** Opening Information block **

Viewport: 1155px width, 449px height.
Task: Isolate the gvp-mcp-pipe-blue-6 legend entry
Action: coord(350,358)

** Closing Information block **
** Opening Information block **

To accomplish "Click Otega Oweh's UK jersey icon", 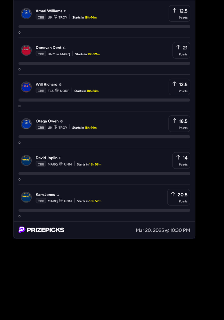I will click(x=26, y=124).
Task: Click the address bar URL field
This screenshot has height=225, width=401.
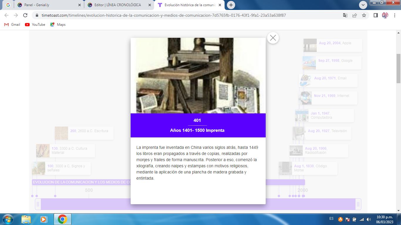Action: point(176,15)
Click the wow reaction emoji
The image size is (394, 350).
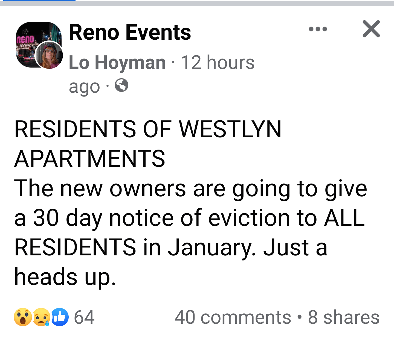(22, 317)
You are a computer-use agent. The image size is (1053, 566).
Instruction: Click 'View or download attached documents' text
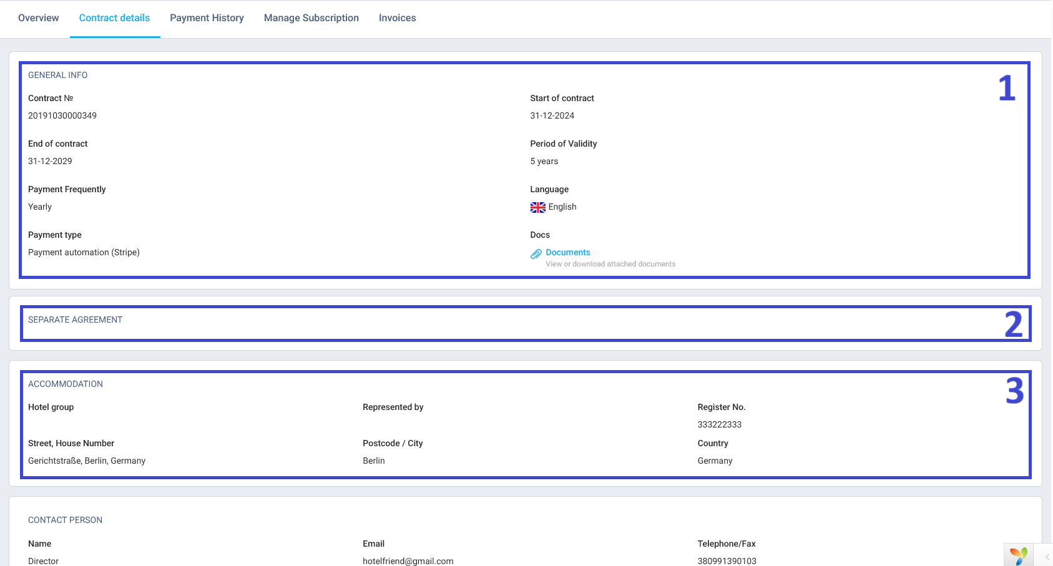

** Closing Information block **
** Opening Information block **

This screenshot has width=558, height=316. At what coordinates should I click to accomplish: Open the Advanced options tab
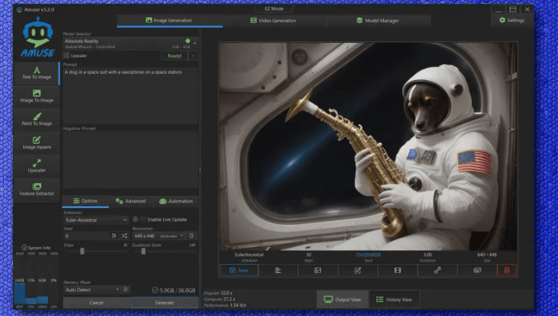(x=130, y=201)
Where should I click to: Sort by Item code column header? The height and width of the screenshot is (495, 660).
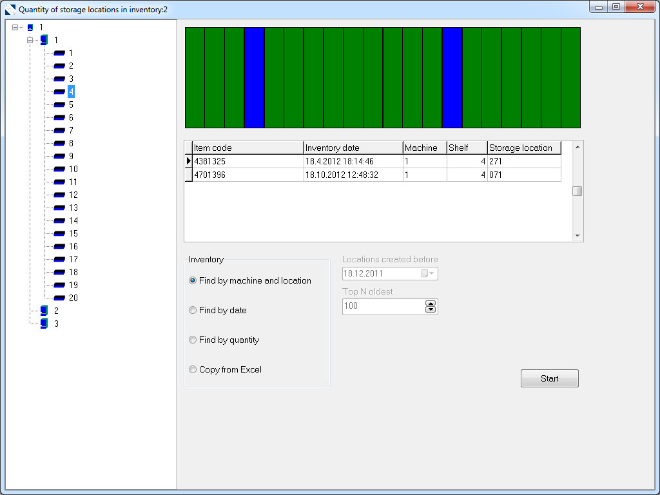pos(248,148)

** Closing Information block **

Give again the stretch of lines above from the one with "Click the wow reaction emoji" through the one with "Instruction: Click 'View", both ends kept, and copy no pictures.

Click the wow reaction emoji
The image size is (394, 350).
(22, 317)
You are a computer-use agent. The image size is (1053, 566).
Instruction: Click 'View or download attached documents' text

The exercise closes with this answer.